**Recorded data**
+ + + + +
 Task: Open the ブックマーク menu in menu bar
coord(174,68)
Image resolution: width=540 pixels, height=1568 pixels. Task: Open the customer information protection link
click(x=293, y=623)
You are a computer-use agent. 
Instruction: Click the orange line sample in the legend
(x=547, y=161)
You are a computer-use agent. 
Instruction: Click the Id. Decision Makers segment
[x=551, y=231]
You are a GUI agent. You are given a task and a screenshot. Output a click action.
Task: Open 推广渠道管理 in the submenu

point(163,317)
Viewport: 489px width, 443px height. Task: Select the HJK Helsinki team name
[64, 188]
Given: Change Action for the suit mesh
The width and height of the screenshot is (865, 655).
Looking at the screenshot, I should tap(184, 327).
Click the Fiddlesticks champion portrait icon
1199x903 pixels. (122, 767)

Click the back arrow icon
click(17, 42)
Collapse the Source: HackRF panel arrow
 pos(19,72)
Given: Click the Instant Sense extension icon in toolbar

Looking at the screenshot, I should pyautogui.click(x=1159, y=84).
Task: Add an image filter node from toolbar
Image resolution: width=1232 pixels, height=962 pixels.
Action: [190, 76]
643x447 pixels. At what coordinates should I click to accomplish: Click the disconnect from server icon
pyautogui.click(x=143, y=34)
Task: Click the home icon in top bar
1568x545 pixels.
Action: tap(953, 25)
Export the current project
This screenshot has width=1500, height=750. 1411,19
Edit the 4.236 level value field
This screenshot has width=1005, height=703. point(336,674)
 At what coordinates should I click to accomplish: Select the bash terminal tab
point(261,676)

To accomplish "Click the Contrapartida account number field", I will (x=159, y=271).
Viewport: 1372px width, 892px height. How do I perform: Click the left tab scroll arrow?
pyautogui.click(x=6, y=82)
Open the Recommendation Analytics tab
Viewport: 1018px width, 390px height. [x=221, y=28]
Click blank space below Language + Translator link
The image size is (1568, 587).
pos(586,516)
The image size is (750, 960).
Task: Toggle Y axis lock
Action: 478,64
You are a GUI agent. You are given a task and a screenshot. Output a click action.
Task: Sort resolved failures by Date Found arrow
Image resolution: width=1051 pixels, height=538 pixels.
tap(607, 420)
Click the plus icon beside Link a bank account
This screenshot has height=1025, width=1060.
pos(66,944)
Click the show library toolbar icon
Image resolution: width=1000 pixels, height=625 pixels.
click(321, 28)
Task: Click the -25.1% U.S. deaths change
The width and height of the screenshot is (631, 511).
+ + + + +
Return all data verbatim.

 Task: Open the ブックマーク menu in menu bar
coord(174,68)
Image resolution: width=540 pixels, height=1568 pixels. Task: Open the customer information protection link
click(x=293, y=623)
You are a computer-use agent. 
Instruction: Click the orange line sample in the legend
(x=547, y=161)
You are a computer-use agent. 
Instruction: Click the Id. Decision Makers segment
[x=551, y=231]
You are a GUI agent. You are given a task and a screenshot. Output a click action.
Task: Open 推广渠道管理 in the submenu

point(163,317)
Viewport: 489px width, 443px height. Task: Select the HJK Helsinki team name
[64, 188]
Given: Change Action for the suit mesh
The width and height of the screenshot is (865, 655).
Looking at the screenshot, I should tap(184, 327).
Click the Fiddlesticks champion portrait icon
1199x903 pixels. (122, 767)

Click the back arrow icon
click(17, 42)
Collapse the Source: HackRF panel arrow
 pos(19,72)
Given: Click the Instant Sense extension icon in toolbar

Looking at the screenshot, I should pyautogui.click(x=1159, y=84).
Task: Add an image filter node from toolbar
Image resolution: width=1232 pixels, height=962 pixels.
Action: [190, 76]
643x447 pixels. At what coordinates should I click to accomplish: Click the disconnect from server icon
pyautogui.click(x=143, y=34)
Task: Click the home icon in top bar
1568x545 pixels.
Action: tap(953, 25)
Export the current project
This screenshot has width=1500, height=750. 1411,19
Edit the 4.236 level value field
This screenshot has width=1005, height=703. point(336,674)
 At what coordinates should I click to accomplish: Select the bash terminal tab
point(261,676)

To accomplish "Click the Contrapartida account number field", I will (x=159, y=271).
Viewport: 1372px width, 892px height. How do I perform: Click the left tab scroll arrow?
pyautogui.click(x=6, y=82)
Open the Recommendation Analytics tab
Viewport: 1018px width, 390px height. [x=221, y=28]
Click blank space below Language + Translator link
The image size is (1568, 587).
pos(586,516)
The image size is (750, 960).
Task: Toggle Y axis lock
Action: 478,64
You are a GUI agent. You are given a task and a screenshot. Output a click action.
Task: Sort resolved failures by Date Found arrow
Image resolution: width=1051 pixels, height=538 pixels.
tap(607, 420)
Click the plus icon beside Link a bank account
This screenshot has height=1025, width=1060.
pos(66,944)
Click the show library toolbar icon
Image resolution: width=1000 pixels, height=625 pixels.
click(321, 28)
Task: Click the -25.1% U.S. deaths change
The width and height of the screenshot is (631, 511).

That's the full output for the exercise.